──────── PROVIDED DATA ────────

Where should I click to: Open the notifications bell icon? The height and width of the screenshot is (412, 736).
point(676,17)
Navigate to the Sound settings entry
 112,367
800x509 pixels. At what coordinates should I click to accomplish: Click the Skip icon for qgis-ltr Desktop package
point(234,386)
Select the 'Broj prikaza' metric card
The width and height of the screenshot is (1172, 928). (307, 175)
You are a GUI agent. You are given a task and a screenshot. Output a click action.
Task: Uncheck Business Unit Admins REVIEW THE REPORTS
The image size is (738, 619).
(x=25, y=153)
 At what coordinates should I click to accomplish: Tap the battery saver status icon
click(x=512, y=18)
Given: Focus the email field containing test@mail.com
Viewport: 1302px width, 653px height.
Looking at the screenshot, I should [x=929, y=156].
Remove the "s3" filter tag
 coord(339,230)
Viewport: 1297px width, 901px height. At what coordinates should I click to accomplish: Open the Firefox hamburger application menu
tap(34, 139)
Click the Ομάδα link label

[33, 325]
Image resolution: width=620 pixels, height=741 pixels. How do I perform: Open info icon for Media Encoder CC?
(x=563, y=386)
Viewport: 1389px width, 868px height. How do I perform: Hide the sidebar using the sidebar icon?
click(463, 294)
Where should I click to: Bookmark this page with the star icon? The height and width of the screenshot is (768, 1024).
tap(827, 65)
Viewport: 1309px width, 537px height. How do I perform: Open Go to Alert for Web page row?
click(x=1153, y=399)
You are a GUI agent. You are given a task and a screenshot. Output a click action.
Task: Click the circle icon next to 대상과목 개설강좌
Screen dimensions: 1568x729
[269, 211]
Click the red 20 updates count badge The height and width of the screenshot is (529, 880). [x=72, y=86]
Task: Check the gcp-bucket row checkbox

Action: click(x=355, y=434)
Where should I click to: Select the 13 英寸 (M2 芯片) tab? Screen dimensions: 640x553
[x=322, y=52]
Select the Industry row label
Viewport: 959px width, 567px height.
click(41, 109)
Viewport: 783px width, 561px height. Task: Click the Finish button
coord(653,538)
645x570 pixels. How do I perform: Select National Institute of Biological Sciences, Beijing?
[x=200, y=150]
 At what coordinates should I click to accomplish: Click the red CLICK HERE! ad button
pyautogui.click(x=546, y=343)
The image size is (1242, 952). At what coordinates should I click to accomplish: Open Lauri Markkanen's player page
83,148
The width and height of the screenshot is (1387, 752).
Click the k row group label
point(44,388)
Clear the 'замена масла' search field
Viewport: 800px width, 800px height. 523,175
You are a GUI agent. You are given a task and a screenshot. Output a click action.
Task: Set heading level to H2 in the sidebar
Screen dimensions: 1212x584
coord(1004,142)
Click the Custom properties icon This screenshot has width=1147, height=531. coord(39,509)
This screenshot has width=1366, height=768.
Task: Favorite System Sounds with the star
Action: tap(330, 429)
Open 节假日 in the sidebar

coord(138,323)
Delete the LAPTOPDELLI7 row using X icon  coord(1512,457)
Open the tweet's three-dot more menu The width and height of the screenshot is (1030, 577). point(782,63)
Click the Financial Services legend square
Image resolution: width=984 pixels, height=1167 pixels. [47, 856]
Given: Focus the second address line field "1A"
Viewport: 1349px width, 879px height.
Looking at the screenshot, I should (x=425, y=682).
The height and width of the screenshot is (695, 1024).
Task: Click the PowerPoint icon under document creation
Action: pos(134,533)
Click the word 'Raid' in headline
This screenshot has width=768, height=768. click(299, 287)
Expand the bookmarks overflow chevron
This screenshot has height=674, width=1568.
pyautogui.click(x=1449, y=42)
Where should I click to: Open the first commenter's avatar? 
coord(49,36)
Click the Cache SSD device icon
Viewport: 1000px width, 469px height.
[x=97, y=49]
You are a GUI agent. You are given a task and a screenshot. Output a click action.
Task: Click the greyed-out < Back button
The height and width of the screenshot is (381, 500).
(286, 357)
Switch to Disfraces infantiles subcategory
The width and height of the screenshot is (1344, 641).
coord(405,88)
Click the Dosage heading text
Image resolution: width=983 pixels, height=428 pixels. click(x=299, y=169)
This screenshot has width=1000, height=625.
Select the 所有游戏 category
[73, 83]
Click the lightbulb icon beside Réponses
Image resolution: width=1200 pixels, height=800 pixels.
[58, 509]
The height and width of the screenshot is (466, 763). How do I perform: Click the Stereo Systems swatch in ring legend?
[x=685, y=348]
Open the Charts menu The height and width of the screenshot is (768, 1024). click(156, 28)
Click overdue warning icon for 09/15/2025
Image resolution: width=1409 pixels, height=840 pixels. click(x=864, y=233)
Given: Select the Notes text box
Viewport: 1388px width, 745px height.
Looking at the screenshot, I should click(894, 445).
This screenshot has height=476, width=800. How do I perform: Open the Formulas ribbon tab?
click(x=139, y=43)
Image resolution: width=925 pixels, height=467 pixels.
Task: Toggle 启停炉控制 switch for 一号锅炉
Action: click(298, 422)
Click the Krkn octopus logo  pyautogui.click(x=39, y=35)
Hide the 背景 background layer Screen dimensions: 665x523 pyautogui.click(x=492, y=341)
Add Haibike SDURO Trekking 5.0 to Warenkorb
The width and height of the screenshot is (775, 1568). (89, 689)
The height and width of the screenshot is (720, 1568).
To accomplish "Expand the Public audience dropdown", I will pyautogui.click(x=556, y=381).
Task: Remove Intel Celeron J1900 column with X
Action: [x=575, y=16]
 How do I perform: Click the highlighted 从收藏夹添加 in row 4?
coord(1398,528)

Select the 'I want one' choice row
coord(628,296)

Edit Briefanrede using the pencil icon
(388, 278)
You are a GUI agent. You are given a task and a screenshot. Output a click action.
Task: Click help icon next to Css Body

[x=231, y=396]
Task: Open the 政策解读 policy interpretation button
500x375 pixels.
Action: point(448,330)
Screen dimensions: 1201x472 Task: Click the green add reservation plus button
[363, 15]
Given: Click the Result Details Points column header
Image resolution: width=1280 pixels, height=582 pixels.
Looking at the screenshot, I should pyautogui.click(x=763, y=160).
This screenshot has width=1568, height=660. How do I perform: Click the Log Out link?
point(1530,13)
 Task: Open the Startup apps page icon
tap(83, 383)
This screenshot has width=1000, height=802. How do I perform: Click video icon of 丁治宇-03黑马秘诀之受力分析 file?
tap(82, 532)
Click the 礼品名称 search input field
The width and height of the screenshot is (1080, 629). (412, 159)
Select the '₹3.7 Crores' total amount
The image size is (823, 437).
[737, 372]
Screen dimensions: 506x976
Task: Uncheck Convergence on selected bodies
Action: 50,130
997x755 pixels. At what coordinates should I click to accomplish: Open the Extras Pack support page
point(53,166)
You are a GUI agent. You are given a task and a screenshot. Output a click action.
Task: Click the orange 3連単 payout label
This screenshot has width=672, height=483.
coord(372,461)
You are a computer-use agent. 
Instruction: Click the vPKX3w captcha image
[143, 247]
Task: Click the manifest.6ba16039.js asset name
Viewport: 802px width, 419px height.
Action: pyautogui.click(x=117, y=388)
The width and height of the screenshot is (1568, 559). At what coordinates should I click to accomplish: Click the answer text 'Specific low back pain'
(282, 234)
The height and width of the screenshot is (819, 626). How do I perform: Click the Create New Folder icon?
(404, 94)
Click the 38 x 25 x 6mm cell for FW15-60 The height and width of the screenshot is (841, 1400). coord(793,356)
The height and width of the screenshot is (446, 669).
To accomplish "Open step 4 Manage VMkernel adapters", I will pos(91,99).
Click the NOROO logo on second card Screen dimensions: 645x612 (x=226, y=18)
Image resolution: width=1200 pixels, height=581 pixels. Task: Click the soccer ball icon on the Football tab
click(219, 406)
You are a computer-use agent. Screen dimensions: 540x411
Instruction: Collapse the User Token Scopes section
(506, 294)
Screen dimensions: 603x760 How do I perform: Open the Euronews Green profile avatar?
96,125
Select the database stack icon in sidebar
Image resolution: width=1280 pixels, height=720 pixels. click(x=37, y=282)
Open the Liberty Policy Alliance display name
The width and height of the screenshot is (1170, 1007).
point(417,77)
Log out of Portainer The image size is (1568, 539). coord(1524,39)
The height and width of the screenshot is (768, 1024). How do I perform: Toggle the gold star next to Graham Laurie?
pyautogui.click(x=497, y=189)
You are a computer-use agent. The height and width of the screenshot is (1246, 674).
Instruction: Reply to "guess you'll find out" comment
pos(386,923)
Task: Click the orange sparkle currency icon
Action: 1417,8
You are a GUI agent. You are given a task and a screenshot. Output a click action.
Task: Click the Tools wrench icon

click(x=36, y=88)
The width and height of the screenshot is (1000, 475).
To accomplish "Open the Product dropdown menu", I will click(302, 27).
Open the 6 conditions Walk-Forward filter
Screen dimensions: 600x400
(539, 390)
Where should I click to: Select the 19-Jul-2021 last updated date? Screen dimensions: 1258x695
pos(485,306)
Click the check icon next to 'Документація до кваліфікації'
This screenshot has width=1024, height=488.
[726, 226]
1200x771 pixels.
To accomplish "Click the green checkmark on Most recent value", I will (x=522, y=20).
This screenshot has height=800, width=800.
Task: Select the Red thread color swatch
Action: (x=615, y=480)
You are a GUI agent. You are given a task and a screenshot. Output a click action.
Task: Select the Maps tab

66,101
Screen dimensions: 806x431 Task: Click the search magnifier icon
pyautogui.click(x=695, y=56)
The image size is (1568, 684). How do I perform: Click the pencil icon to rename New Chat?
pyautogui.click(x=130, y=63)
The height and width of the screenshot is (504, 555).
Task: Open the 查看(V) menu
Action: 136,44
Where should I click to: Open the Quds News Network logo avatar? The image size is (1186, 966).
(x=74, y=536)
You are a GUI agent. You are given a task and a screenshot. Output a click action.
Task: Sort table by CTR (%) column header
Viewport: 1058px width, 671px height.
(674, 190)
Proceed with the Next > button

────────

YOUR OBJECTIVE → Going through the records, say how many lines hold the string "Focus". Only the number should be given.

OUTPUT FOR THIS TASK → 2